It was too eerie for people who experienced 9/11, 2 0 years ago. The day was identical to Sept. 11, 2001. Beautiful blue sky and bright sunshine as Hewlett Elementary School students — second through fifth grade — paraded out of the building for the annual Patriot Day commemoration, on Sept. 10, one day before the actual day the terrorist attacks occurred two decades ago.
Established after that tragic day, Patriot Day commemorates the memory of the 2,997 people killed in the terrorist attacks that occurred in New York City and Washington, D.C., and the one that ended in Shanksville, Pa.
Former Principal Sandra Pensak initiated Hewlett elementary’s ceremony 19 years ago. The roughly 40-minute event included songs, poems and brief speeches that aimed to help the youngsters comprehend a historical event that even adults have a difficult time understanding.
Calling the first responders “American heroes” current HES Principal Colleen O’Hara wants the students how they could help in a time of need. “There are plenty of times when others might need our help, not only in emergencies,” she said when addressing the students. “There will be times when others will need us to be up-standers and bridge builders.”
Retired FDNY Lt. Richard Skellington and retired NYPD detective John Tansey, fathers of former HES students, have made it a tradition to take part in the ceremony. Skellington, who is also a Valley Stream Fire Department volunteer, was at the World Trade Center on 9/11.
The unit he was with saw FDNY Chaplain Father Mychal Judge head into a building a never come out. “Lots of sorrow,” Skellington told the Herald about that day, “on a clear day like today you start remembering.
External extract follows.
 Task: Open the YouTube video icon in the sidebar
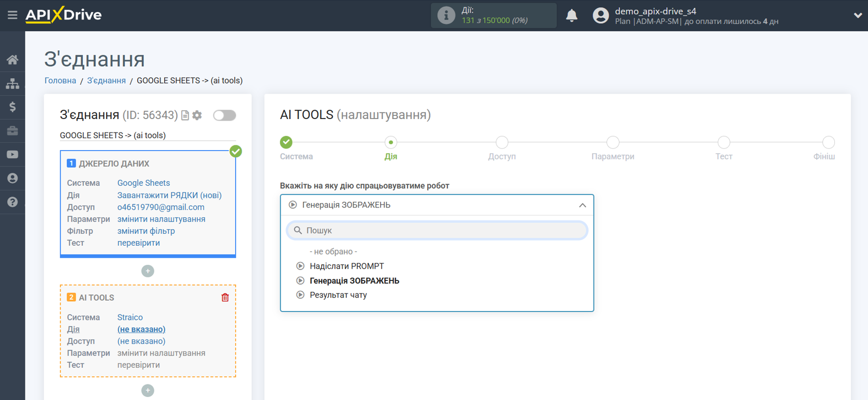12,155
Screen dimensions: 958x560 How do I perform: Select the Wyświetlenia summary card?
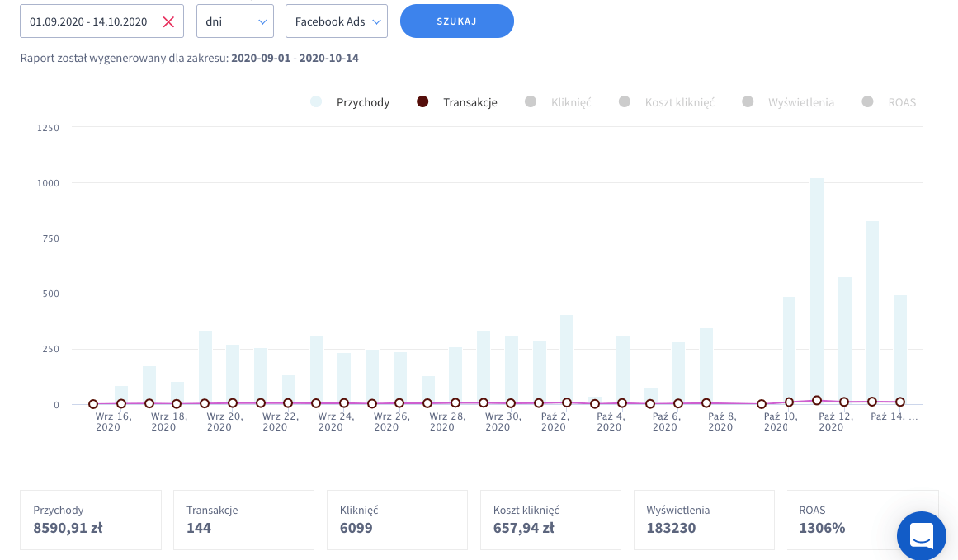pyautogui.click(x=704, y=520)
Every year I would take off, Jack would stand next to me.” Jack, now 26, is the youngest of his three children who attended HES. Skellington retired four years ago after 40 years of service.
Tansey plays the bagpipes nearly every year at the ceremony. “I’m always here,” he said, noting that he jumped at the invite from Pensak and that his three sons attended HES. Retired in 2007 after 20 years in NYPD, Tansey led the processional off the field and back into the school building.
Fifth-graders Mia Costa, Abigail Kurtz, Myla Williams and Alessandra Tetsoti led their schoolmates in singing the “Pledge of Allegiance,” Derek Martin read the poem “Lists of Don’t Forgets and Remembers,” the poem “For Our World,” was recited by fellow fifth-grader Jordan Yodawitz and another fifth-grader Alexa Bradford read the poem “The American Hero.”
“I want them, every day, to understand the significance of those people who risked their lives for us, for our freedom, our society,” O’Hara told the Herald what she wants the students to learn from the Patriot Day ceremony.